▶ [INSTRUCTIONS]:
[1] Reproduce the program-trading article word for word, everything from "Last July, under" down to "- until now.".
[2] Extend the program-trading article, picking up right after its last sentence.

Could it finally be the beginning of the end for Wall Street's most vicious program-trading abuses? Don't relax yet, but there's a little-noticed possibility that one of the worst may finally get its comeuppance this spring.

The target is "self-frontrunning," an obviously unfair and arguably illegal practice in which a major brokerage house manipulates both futures and stock markets within a very short period of time - in order to make a fast and dirty profit for itself while sending prices hurtling scarily in both directions, to the distress of just about everybody else.The people who should have stopped this and other program-trading machinations long ago - the heads of the major exchanges, the managers of huge pension funds, the bosses of reputable brokerage firms - have for the most part continued to bury their heads in the profitable sands, reluctant to cut off such remunerative activities even if they did happen to sour millions of prospective individual investors on the desirability of doing business in Wall Street.

Last July, under pressure from a few bold and noble souls in the industry, the Securities and Exchange Commission finally did approve a tepid intermarket agreement defining and prohibiting index frontrunning, and acknowledging that some of these practices "may be" manipulative. Given the confusion and uncertainty that is deliberately generated by the program-trading crowd, the matter rested there - until now.

▶ [SUPPLIED INFORMATION]:
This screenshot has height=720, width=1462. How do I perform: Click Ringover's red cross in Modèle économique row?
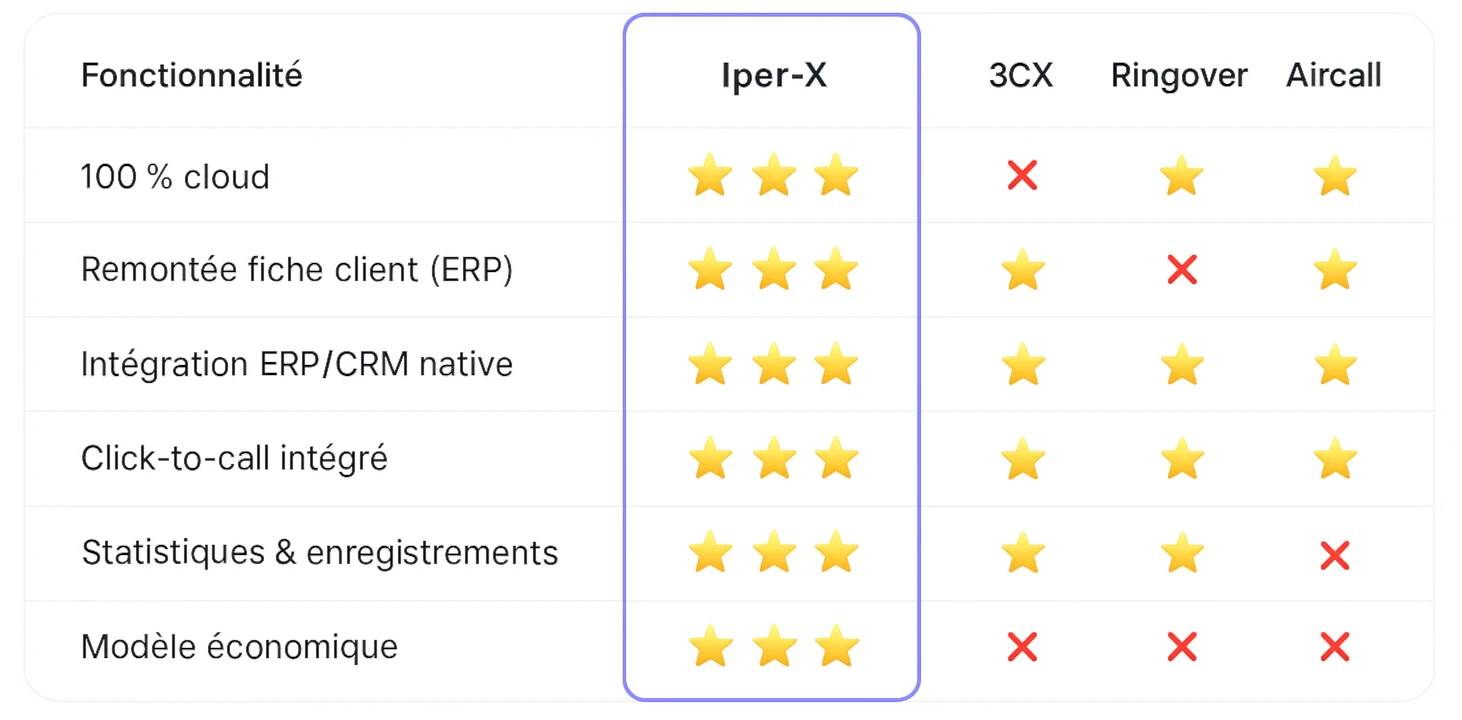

▶ [ANSWER LIST]:
[1]
Last July, under pressure from a few bold and noble souls in the industry, the Securities and Exchange Commission finally did approve a tepid intermarket agreement defining and prohibiting index frontrunning, and acknowledging that some of these practices "may be" manipulative. Given the confusion and uncertainty that is deliberately generated by the program-trading crowd, the matter rested there - until now.

[2]
With the industry failing so miserably to end such practices on its own, as it should have done years ago, Congress predictably is stepping in. Chairman Edward J. Markey (D-Mass.) of the House telecommunications and finance subcommittee has introduced legislation ordering the SEC to increase its surveillance of such suspicious activities and to move strongly against any violators it uncovers. Wall Street's benefiting powers are fighting hard against these proposed restrictions. The bill is scheduled for a vote in the full committee later this month.

That we have come this far is to a large extent a tribute to one pesky New York stockbroker, Gerald Beirne, who has waged a non-stop campaign against "self-frontrunning," peppering authorities with complaints and ultimately getting the SEC to agree that, while it felt "the widespread existence of such abuses is not as evident or as certain as" Beirne contended, the possibility was now a matter "of serious concern to the commission."

"Self-frontrunning" is simplicity itself - as long as you're an institution with a lot of money and a minimum of conscience. You buy a bunch of futures contracts on, say, the Standard & Poor's 500-stock index. Then you purchase shares in stocks that underlie the index; it doesn't take much strategic buying to send the index, and thus usually the futures, up. You next nail down a lovely profit by unloading those futures contracts you bought earlier, and sell a few extra futures contracts as well, to protect yourself when you take the final step - dumping the stocks you just bought. Those stock sales are fully hedged, since you've sold the futures, and you're fat and happy.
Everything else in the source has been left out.